Abhishek Agarwal
Abhishek Agarwal

Reputation: 1248

How to create a Hashmap in Scala with key as String and value as another String or another Hashmap

I want to create a variable in Scala which can have data of the following format:

"one" -> "two",
"three -> {"four" -> "five", "six -> "seven"},
"eight" -> {"nine" -> { "ten" -> "eleven", "twelve" -> "thirteen"},
           "fourteen" -> {"fifteen" -> "sixteen}
           }

I tried creating a Java HashMap using:

var requiredVar = new HashMap[String, Object]()

I am able to do something like :

var hm = new HashMap[String, String]
hm.put("four","five")
requiredVar.put("three",hm)

But if I try to add :

requiredVar.get("three").put("six","seven")

I get the error that

value put is not a member of Object

How can I get this done?

I have tried something like native to Scala as well:

val a = Map("one" -> "two" , "three" -> Map("four"->"five"))
a.get("three").put("six"->"seven")

but get the following error:

error: value put is not a member of Option[Any]

Upvotes: 0

Views: 684

Answers (1)

anqit
anqit

Reputation: 1090

In the first case, when using Java, you get the error because the compiler doesn't know that the value that retrieved from requiredVar is a Map. You declare requiredVar to be a HashMap[String, Object], so the compiler will only know anything retrieved from the map is an Object, nothing more specific.

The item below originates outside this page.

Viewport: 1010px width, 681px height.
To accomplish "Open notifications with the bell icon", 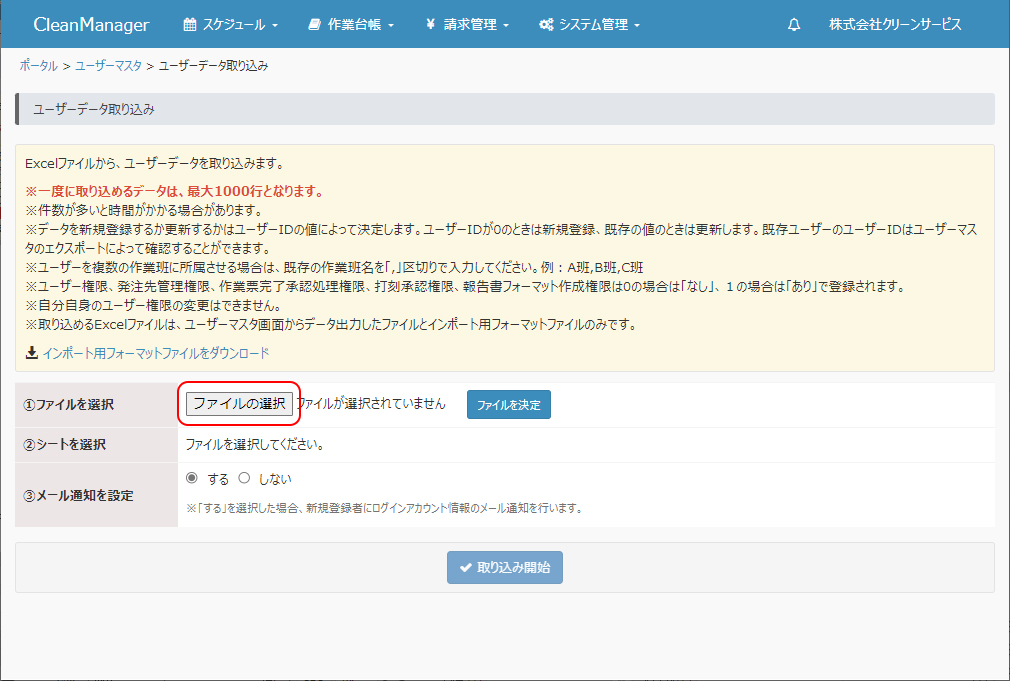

Specifically, in your case:

requiredVar.get("three").put("six","seven")

requiredVar.get("three") returns an Object, which doesn't have a put() method.

You are running into a similar issue in the Scala version of your code as well. When you create the Map:

val a = Map("one" -> "two" , "three" -> Map("four"->"five"))

the compiler must infer the types of the keys and values, which it is doing by finding the closest common ancestor of all the values, which for a String and another Map, is Any, Scala's equivalent to Java's Object. So when you try to do

a.get("three").put("six"->"seven")

a.get("three") is returning an Option[Any], which doesn't have a put method. By the way, Scala's Map.get returns an Option, so that if the key is not present in the map, a None is returned instead an exception being thrown. You can also use the more concise method a("three"), which returns the value type directly (in this case Any), but will throw an exception if the key is not in the map.

There are a few ways I can think of try to achieve what you want to do.

1) Casting

If you are absolutely sure that the value you are retrieving from the map is another Map instead of a String, you can cast the value:

requiredVar.get("three").asInstanceOf[HashMap[String, String]].put("six","seven")

This is a fairly brittle approach, as if the value is a String, then you will get a runtime exception thrown.

2) Pattern Matching

Rather than casting arbitrarily, you can test the retrieved value for its type, and only call put on values you know are maps:

requiredVar.get("three") match {
  case m: HashMap[String, String] => m.put("six", "seven")
  case _ => // the value is probably a string here, handle this how you'd like
}

This allows you to guard against the case that the value is not a map. However, it is still brittle because the value type is Any, so in the case _ case, you don't actually know the value is a String, and would have to pattern match or cast to know for sure and use the value as a String

3) Create a new value type

Rather than rely on a top type like Object or Any, you can create types of your own to use as the value type. Something like the following could work:

import scala.collection.mutable.Map

sealed trait MyVal 
case class StringVal(s: String) extends MyVal
case class MapVal(m: Map[String, String]) extends MyVal

object MyVal {
  def apply(s: String): StringVal = StringVal(s)
  def apply(m: Map[String, String]): MapVal = MapVal(m)
}

var rv = Map[String, MyVal]()
rv += "one" -> MyVal("two")
rv += "three" -> MyVal(Map[String, String]("four" -> "five"))

rv.get("three") match {
  case Some(v) => v match {
    case MapVal(m) => m("six") = "seven"
    case StringVal(s) =>  // handle the string case as you'd like
  }
  case None => // handle the key not being present in the map here
}

The usage may look similar, but the advantage now is that the pattern match on the rv.get("three") is complete.

4) Union types

If you happen to be using a 3.x version of Scala, you can use a union type to specify exactly what types of values you will have in your map, and achieve something like the above option much less verbosely:

import scala.collection.mutable.Map

val rv: Map[String, String | Map[String, String]] = Map()
rv += "one" -> "two"
rv += "three" -> Map[String, String]("four" -> "five")
rv.get("three") match {
  case Some(m: Map[String, String]) => m += "six" -> "seven"
  case Some(s: String) => // handle string values
  case None => // handle key not present
}

One thing to note though, with all of the above options, is that in Scala, it is preferable to use immutable collections, instead of mutable versions like HashMap or scala.collection.mutable.Map (which is by default a HashMap under the hood). I would do some research about immutable collections and try to think about how you can redesign your code accordingly.